A CHARITY which helps get youngsters out in the fresh air and planting vegetables in Leith has been recognised with a national award.
Leith Community Crops in Pots was last night named as one of the winners in the 2016 RSPB Nature of Scotland Awards, taking the top spot in the Youth and Education category.
The charity was founded four years ago by Evie Murray in a bid to bring more of the great outdoors into Leith’s urban environment.
As well as planting flowers to help increase the area’s bee population, the charity has also been working with local schools to teach children about how to grow vegetables.
Evie, 39, explained she had applied for the RSPB awards around six months ago but was “shocked” when she found out they would be heading to last night’s final.
She said: “We got invited to the Parliament and they selected the finalists so we went up there and they announced all the people who had made it.
“It’s very good. For us our purpose is to grow enough flowers for bees and pollinating insects and we certainly did that over the summer.

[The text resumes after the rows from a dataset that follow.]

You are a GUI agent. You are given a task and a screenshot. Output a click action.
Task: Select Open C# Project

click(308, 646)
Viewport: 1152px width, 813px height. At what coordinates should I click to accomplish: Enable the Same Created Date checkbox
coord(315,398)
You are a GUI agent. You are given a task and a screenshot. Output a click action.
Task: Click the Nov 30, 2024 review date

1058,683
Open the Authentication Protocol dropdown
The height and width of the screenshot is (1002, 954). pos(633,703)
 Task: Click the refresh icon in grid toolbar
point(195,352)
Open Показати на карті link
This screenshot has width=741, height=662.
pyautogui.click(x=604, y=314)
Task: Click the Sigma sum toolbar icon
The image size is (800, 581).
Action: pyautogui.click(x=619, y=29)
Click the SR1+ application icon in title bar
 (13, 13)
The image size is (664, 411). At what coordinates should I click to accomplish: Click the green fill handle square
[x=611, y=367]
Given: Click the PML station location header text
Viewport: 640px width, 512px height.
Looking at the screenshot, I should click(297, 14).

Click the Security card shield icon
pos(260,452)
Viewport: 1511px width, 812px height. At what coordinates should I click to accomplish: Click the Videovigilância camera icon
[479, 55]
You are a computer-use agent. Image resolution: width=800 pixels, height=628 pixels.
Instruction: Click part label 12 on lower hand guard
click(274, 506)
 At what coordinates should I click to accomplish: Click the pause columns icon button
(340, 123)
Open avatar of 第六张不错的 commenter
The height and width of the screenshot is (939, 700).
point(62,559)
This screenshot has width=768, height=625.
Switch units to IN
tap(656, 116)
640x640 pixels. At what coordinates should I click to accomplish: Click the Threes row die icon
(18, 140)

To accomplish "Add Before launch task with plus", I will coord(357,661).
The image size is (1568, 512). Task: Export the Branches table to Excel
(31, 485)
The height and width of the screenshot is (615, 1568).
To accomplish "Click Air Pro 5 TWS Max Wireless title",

“It’s good to keep people talking about these issues so we were delighted really.”
A key focus for the charity has been getting volunteers into schools to give youngsters a better insight into how vegetables are grown.
Evie added: “If you add green to a grey playground it really changes the atmosphere for the children.
“It’s getting children more connected to the natural world with the idea that if they are more connected to it they are more likely to protect it in the future.”
Recent Crops in Pots projects include maintaining allotments at Leith Community Croft and launching an outreach project to create other urban vegetable-growing spots.
Plans are also under way for a new community market, which it is hoped could launch in April next year.
This year’s awards were presented by Springwatch presenter Chris Packham.
He said: “It was an honour to meet all of the worthy winners and learn more about the people driving some of the most important species and habitat work across the country.
“The passion, dedication and enthusiasm they have for conservation is inspiring.”
Stuart Housden, director of RSPB Scotland, added: “The role of volunteers improving their local areas, helping young people learn about the natural world, or monitoring declining species stands out, and it is uplifting to see what has been achieved.
“We need to offer more people the support and encouragement to take action to protect nature, and ensure our children grow up in a world richer in wildlife.”